Majoru Oakheart
Adventurer
To be fair the difference between a wizard and any other class(except sometimes clerics) when it came to problem solving wasn't that they were "unique problem solvers". It was simply that they had answers to problems written on their character sheets.Oni said:I used to love playing wizards because I liked them as unique problem solvers. I'm a little worried that might not be as much the case in the new edition. I hope there is still going to be a class to play that's got a good problem solving utility belt so to speak. If casters are pretty much reduced to attacks and defenses I'll be disappointed. I always like the odd spells and never like just playing a walking artillary platform.
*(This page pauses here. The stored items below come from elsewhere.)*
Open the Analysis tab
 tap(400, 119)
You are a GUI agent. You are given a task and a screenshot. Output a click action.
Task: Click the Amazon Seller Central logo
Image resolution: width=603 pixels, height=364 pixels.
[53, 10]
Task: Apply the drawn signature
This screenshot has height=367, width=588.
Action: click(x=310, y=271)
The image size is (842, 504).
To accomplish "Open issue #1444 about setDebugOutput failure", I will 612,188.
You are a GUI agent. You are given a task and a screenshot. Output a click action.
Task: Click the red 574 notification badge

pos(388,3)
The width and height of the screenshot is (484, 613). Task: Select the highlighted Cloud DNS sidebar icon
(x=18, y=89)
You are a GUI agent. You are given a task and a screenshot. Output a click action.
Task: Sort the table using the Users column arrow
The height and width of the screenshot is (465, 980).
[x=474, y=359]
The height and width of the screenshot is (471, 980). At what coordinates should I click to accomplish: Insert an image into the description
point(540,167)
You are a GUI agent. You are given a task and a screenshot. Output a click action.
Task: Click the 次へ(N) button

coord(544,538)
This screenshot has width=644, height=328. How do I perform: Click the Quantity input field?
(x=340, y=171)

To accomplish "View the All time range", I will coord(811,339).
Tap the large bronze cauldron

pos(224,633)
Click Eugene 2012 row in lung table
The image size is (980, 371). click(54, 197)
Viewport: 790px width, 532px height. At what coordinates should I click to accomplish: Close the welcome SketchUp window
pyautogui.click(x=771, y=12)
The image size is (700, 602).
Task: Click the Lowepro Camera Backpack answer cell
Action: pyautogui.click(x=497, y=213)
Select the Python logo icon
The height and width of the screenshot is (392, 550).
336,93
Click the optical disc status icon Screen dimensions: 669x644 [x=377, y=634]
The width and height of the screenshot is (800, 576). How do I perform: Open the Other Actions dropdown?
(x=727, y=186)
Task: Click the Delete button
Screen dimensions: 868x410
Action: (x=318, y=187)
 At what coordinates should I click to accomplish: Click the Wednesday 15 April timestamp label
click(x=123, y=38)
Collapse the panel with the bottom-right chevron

When I find out the monster has walked right through a wall and I'm a fighter....I start walking down the hallway looking for a passage that leads to the other side.
As a wizard, I cast passwall and let everyone through.
If I need to get up a cliff that's 500 ft high and sometimes would require me to climb horizontally, upside down to get to the top and I'm a rogue...I try to find a path up.
As a wizard, I cast mass fly and everyone gets up.
I think that just having an answer as simple as "I check off one of my 5th level spells" to problems so complex that no other class could possibly solve them without magic items isn't a matter of just being unique, it's a matter of being horribly overpowered. It's just that everyone is used to wizards being overpowered since the beginning of D&D and everyone accepts it at this point.
When I first began seeing info on Wizards, my first thought was "Wow...Wizards are going to suck now...". Now, however, I've decided that I really need a change of mindset to realize that the amount of power they have in 4e is about as much as they should have had all along.